どれだけの魔法を行使できるのか。どれだけの出力をもってすれば倒せるのか。
――分からない。だが、それでこそ楽しみがいがあるというもの。
イヴが浮かべた笑みは凄絶で、勇猛で、歓喜に満ち満ちていた。
「いいね、それでこそ決闘だ! 特別だ今代の担い手。『原初』の魔女としてのチカラを見せてあげよう!」
魔導書を閉ざし、右手を天へと掲げる。
己と競い合える相手が目の前にいる。それがイヴにとって、何よりも歓喜に打ち震える出来事。
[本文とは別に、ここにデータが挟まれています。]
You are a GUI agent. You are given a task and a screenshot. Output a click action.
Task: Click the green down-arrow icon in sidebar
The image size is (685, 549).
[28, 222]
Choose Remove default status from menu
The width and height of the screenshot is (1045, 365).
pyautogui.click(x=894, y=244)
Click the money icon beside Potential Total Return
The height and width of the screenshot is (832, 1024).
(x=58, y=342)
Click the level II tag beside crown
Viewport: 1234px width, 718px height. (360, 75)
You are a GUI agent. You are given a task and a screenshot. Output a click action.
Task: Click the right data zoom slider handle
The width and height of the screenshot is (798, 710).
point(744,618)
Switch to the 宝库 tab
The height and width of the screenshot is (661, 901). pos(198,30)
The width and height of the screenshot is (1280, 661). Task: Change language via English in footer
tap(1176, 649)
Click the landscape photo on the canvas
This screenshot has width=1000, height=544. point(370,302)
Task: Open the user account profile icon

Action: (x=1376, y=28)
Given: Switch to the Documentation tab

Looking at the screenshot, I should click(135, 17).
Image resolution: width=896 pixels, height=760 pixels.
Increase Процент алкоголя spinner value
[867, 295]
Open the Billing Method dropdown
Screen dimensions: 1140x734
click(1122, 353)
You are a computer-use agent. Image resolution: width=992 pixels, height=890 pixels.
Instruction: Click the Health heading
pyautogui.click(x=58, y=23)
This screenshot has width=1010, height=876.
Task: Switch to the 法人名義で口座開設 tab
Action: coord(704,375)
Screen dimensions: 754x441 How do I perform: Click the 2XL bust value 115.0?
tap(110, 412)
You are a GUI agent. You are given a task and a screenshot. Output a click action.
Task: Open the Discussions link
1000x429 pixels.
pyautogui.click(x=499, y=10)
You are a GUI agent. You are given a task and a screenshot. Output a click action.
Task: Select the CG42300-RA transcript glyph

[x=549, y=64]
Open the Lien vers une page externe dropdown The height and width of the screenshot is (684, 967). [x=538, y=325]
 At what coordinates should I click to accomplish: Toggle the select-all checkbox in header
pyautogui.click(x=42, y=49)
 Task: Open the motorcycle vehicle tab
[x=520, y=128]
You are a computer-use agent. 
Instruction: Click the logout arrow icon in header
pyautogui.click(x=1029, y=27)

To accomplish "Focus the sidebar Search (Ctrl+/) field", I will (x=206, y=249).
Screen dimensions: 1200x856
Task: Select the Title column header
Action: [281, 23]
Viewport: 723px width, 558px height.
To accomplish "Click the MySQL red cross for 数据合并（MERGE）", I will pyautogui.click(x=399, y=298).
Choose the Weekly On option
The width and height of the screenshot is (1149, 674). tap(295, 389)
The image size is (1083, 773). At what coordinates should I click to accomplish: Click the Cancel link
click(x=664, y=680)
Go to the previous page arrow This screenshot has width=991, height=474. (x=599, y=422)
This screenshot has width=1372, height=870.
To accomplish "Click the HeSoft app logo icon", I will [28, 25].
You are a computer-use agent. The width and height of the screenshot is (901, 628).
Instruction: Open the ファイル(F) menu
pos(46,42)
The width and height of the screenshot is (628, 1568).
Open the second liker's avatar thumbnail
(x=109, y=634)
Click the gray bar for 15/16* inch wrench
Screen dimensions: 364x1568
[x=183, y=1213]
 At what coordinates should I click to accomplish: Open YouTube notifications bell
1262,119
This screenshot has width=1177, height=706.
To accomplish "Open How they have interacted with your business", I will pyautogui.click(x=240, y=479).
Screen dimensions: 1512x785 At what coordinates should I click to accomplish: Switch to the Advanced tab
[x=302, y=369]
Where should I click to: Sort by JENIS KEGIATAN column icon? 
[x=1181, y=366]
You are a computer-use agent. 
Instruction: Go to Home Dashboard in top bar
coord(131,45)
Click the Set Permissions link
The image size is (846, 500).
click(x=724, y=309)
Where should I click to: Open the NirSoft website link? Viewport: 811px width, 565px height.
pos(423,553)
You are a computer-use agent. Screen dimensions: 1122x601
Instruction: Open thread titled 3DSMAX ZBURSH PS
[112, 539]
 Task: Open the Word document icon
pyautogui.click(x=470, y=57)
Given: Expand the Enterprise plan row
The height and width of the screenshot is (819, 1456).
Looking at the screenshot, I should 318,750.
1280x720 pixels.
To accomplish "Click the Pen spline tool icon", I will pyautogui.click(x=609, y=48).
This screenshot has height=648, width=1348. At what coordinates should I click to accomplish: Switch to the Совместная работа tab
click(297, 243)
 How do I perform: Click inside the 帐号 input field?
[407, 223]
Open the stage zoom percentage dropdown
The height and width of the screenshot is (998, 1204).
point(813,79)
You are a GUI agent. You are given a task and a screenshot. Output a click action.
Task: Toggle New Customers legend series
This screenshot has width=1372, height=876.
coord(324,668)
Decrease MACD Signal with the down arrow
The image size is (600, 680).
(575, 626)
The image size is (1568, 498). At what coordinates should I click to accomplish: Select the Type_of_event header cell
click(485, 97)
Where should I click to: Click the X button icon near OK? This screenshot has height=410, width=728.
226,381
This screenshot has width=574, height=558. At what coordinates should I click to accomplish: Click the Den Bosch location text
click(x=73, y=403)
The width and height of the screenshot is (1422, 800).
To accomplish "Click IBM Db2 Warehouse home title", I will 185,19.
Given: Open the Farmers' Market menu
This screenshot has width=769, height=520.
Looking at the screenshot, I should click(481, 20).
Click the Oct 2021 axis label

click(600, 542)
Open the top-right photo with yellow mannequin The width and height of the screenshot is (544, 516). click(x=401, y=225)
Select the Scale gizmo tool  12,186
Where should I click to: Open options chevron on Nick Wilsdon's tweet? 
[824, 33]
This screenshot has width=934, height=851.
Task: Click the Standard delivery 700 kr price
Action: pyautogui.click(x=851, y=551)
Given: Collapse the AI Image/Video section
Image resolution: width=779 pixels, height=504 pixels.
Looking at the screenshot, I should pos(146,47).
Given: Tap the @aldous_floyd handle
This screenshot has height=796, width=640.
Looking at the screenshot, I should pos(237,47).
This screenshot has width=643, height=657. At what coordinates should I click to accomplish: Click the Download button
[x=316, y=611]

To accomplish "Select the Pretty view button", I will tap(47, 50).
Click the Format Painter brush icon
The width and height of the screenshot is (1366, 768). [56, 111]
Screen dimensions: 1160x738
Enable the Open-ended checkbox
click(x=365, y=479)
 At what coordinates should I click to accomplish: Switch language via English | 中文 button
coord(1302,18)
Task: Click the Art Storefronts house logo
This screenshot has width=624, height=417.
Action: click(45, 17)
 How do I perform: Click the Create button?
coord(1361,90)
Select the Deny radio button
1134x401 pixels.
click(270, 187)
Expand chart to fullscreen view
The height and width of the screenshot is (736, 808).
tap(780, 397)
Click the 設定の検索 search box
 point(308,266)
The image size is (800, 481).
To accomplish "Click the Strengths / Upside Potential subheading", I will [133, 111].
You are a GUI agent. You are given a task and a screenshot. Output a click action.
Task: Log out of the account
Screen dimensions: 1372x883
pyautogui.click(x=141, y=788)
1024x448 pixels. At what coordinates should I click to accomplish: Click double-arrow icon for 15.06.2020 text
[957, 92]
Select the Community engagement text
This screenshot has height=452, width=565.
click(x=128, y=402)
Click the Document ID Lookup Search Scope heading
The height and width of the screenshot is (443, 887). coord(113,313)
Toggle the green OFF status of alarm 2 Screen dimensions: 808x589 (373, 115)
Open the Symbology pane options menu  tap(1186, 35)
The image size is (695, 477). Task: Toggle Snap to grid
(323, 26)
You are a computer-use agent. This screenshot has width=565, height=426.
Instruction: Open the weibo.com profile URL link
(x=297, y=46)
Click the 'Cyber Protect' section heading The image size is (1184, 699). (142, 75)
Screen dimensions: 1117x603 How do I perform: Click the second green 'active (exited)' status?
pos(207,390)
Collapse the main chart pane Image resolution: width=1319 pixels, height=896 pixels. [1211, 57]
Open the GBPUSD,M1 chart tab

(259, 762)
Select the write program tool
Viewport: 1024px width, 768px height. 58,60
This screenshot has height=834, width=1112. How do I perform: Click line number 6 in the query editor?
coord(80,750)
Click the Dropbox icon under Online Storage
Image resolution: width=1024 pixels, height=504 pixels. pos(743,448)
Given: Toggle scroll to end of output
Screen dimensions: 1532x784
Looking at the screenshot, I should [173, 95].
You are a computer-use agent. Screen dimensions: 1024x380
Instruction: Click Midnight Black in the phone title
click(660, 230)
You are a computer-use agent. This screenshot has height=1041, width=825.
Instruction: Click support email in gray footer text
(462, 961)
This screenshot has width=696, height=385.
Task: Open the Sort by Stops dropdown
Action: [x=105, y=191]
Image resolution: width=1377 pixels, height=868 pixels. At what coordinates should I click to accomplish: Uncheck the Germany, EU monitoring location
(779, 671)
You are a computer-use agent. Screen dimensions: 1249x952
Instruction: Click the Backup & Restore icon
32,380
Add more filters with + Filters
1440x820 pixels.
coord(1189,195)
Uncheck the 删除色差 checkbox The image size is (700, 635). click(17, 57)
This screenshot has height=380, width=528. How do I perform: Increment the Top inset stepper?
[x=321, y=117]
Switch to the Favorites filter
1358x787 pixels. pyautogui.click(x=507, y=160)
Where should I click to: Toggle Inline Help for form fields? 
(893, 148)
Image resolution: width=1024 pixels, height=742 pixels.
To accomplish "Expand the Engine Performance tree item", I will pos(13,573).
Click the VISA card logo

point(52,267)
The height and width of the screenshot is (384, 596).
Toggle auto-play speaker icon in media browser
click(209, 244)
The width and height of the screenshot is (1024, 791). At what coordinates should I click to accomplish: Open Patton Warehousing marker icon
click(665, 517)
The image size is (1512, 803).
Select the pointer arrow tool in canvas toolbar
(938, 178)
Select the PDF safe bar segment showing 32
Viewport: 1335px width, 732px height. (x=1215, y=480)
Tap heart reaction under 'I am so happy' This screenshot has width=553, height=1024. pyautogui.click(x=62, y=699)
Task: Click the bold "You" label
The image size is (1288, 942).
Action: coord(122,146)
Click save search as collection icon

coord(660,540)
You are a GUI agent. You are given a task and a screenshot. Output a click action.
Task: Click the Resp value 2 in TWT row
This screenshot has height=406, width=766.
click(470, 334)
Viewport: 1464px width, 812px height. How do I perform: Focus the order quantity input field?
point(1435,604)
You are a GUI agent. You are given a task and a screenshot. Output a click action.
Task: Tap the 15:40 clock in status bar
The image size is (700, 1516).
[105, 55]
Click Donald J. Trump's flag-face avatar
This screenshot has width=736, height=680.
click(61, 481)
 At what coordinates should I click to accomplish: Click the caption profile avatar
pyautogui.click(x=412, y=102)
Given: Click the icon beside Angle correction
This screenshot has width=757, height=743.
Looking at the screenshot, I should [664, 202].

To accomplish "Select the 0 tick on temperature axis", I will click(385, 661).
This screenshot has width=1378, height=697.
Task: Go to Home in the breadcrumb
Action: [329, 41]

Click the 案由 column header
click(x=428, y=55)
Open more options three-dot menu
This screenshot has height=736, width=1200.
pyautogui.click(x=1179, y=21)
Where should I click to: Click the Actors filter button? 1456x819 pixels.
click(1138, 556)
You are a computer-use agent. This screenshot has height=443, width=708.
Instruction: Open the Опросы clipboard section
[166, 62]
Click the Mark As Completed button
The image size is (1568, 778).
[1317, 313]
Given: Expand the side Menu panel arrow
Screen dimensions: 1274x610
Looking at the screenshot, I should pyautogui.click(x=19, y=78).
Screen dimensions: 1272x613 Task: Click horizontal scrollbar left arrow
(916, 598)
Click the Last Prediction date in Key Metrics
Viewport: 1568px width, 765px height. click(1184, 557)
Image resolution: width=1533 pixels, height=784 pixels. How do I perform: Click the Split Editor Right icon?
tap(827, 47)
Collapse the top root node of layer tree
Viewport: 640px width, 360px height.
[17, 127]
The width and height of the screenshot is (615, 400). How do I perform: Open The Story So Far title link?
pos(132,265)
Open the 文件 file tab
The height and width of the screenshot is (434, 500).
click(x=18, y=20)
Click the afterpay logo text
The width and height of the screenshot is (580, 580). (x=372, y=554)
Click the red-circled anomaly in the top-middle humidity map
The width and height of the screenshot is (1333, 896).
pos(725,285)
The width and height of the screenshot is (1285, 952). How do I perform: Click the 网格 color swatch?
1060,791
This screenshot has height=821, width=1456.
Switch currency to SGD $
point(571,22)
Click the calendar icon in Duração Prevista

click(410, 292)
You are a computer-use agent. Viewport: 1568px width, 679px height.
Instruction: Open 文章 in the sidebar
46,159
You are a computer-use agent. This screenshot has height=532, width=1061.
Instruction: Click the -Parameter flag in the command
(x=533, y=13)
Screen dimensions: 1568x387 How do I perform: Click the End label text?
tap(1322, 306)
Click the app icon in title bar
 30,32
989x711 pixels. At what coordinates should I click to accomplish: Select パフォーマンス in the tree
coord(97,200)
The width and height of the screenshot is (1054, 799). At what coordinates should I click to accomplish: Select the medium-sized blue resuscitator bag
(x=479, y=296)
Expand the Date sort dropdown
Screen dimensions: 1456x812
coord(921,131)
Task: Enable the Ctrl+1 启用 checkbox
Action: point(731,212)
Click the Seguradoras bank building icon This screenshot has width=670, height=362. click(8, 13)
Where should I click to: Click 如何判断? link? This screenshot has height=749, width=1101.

そんな素晴らしい決闘を、長引かせて尻窄みになる戦いなど論外だと、イヴは結論付けた。
故にこそ、最大最高の一撃を以て眼前の赤き魔法使いを撃滅する。
「――限り無き光を此処にッ!」
たった一言。その詠唱を皮切りに、少女の内から神秘の奔流が流れ出す。
それは、温かくて硬く。
それは、冷たくて柔らかい。
淡雪のような魔力が集い、少女の背に織り成されたそれは――白光の翼。
その正体は魔力という粒子の集合体。敢えて形を持たせないことで半暴走状態とし、互いに干渉させることでエネルギーを増幅させている。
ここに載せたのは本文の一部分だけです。